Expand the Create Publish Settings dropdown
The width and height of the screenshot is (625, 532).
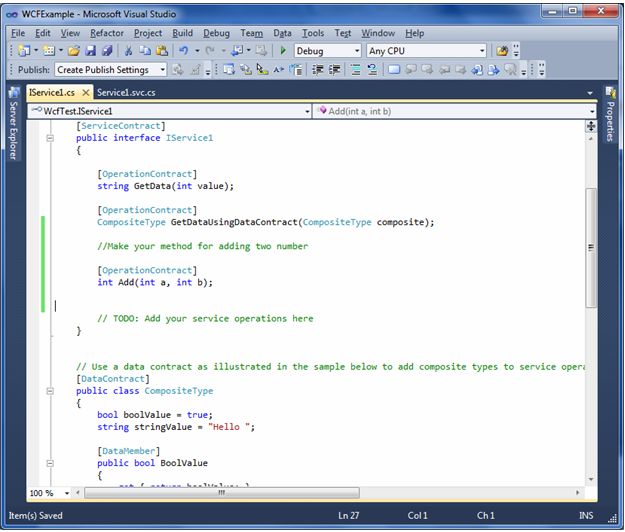point(162,70)
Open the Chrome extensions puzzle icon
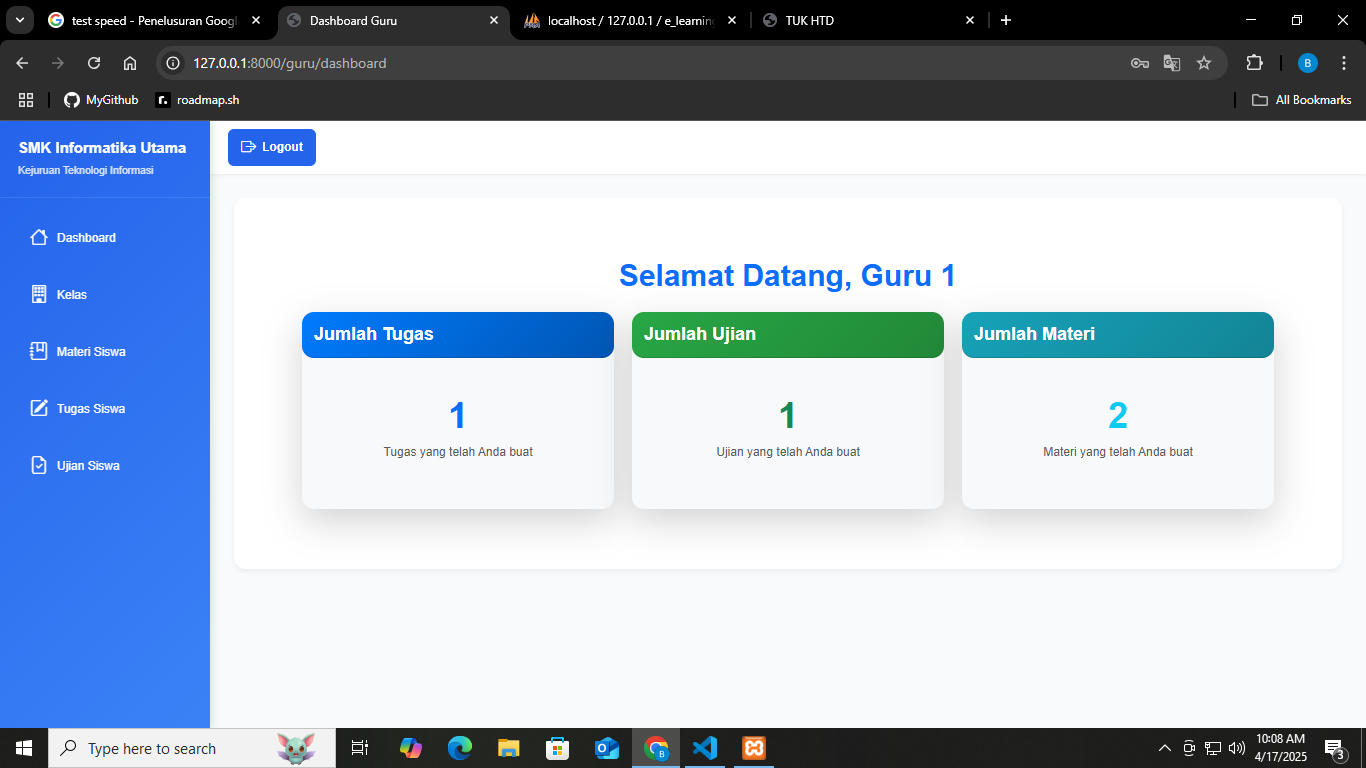This screenshot has height=768, width=1366. [x=1254, y=63]
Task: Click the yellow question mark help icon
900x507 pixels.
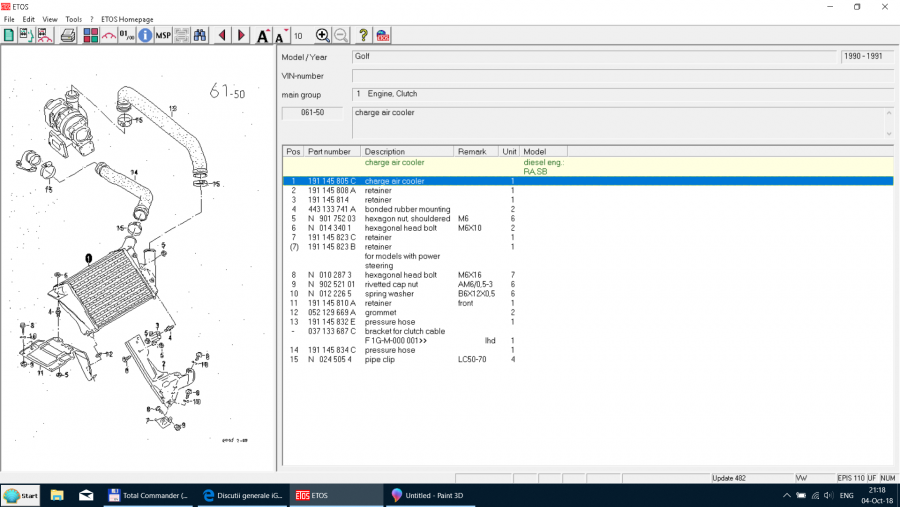Action: [363, 36]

> [EXERCISE BRIEF]:
Keep the pictures out of your copy. Copy only the lines from the line that holds "Open the Chrome extensions puzzle icon" through the last line of the listing above, both included.

> [RESULT]:
Open the Chrome extensions puzzle icon
This screenshot has height=768, width=1366. [x=1254, y=63]
Task: Click the yellow question mark help icon
900x507 pixels.
Action: [363, 36]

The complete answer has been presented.